The 27-year-old Reaves was one of L.A.’s leading offensive lights during the regular season, averaging a career-high 23.3 points, 5.5 assists and 4.7 rebounds per game on 49/36/87 shooting splits — one of just 10 players in the NBA this season to average 20 and 5 on .600 true shooting. He missed the Lakers’ final five regular-season games, and has missed the first four games of their opening-round matchup with Houston, after suffering a Grade 2 oblique strain during an April 2 loss to the Oklahoma City Thunder.

Reaves resumed on-court work last week, and was listed as questionable ahead of both Game 3 and Game 4 before being ruled out of both. He’s advanced from 1-on-1 work to larger group scrimmages “with no setbacks,” according to Charania — a progression that has sparked hope that he’ll be able to take the floor once again in Game 5.

A Wednesday night comeback would mean that Reaves got back in the fold one day shy of four weeks after his injury — beating the optimistic outlook on an expected four-to-six-week recovery window that the Lakers offered when he first went down.
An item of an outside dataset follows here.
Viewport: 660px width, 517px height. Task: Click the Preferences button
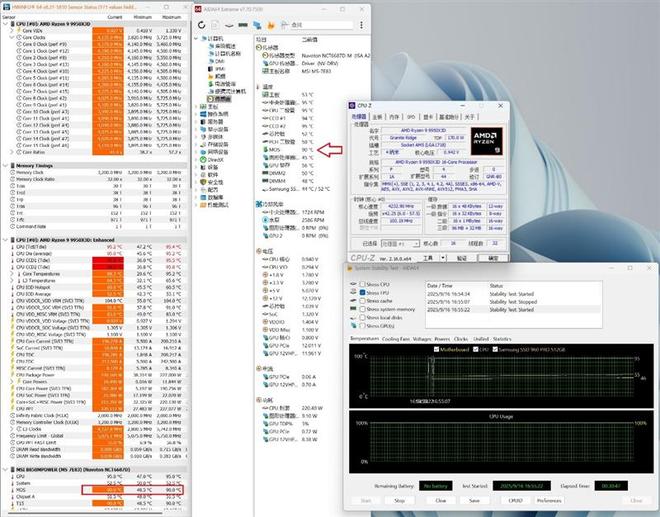click(548, 500)
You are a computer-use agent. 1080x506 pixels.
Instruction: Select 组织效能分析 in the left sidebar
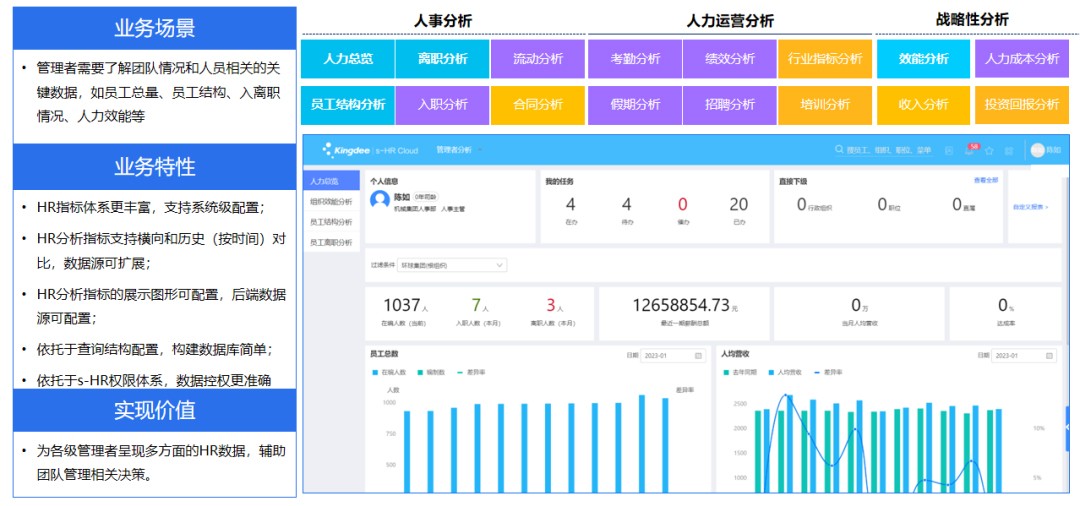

“I think it’s fair to consider everything. Austin and I had a conversation [the day before Game 4] for a long time, and I think ultimately the athlete has to feel confidence,” Lakers head coach JJ Redick told reporters. “And that’s always the final hurdle coming back from an injury, is the psychological component of it.”

If Reaves feels mentally and physically ready to come back, his return would provide a boost to a Lakers offense that has scored just 110.1 points per 100 possessions through four games — 11th of the 16 teams in the postseason field, and a rate that would’ve ranked 29th in the league during the regular season.

The Lakers have been able to overcome their offensive shortcomings in the absence of both Reaves and leading scorer/MVP candidate Luka Dončić by relying on a steady diet of LeBron James post-ups, knockdown shooting from the trio of Luke Kennard, Marcus Smart and Rui Hachimura, and an excellent defensive game plan from Redick that has repeatedly flustered the Rockets — who’ve been without their top offensive star, Kevin Durant, in three of the four games in this series — into mistakes and stagnation. That combination has a Lakers team that entered the series as the underdog up 3-1 and on the verge of advancing; getting Reaves back would certainly profile as a boon to that effort.

Game 5 tips off at 10 p.m. ET at Crypto.com Arena in Los Angeles.